From Jesus' birth in a cave to Saint Paul baptizing a lion, Elliott offers a selection of early Christian legends which did not get into the Bible, yet have had a profound influence on art, literature, and theology from the second century through the Middle Ages and even modern times. Some of these stories, especially those involving the Virgin Mary, have affected matters of doctrine. The apocryphal Acts offer a legendary history of the early church and some of the best examples of hagiography about Christianity's earliest saints. In this book Elliott provides introductions to each of the most important and significant of these remarkable and often bizarre apocryphal texts.

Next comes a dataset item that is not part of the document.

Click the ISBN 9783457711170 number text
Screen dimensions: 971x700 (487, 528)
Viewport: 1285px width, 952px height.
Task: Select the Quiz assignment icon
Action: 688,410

Good Broad Sampling of the Christian Extra-Canonical Traditions but Deeply Polemical in Tone
This book is an very mixed bag. While The Apocryphal Jesus: Legends of the Early Church is an good sampling of the many Christian extra-canonical traditions such as those contained within the apocryphal Acts and those apocryphal Gospels such as the Proto-Gospel of James, it's very polemical in tone. The section that deals with the stories about the missionary journeys of Jesus of Nazareth's apostles may be the best section of this book, although the introduction to these sections of the apocryphal Acts is so deeply polemical in tone. I actually have Harold W. Attridge's excellent translation of the apocryphal Acts of Thomas. The stories about the death of the Virgin Mary that are included here are interesting to read too although the introduction to these extra canonical traditions is also deeply polemical in tone.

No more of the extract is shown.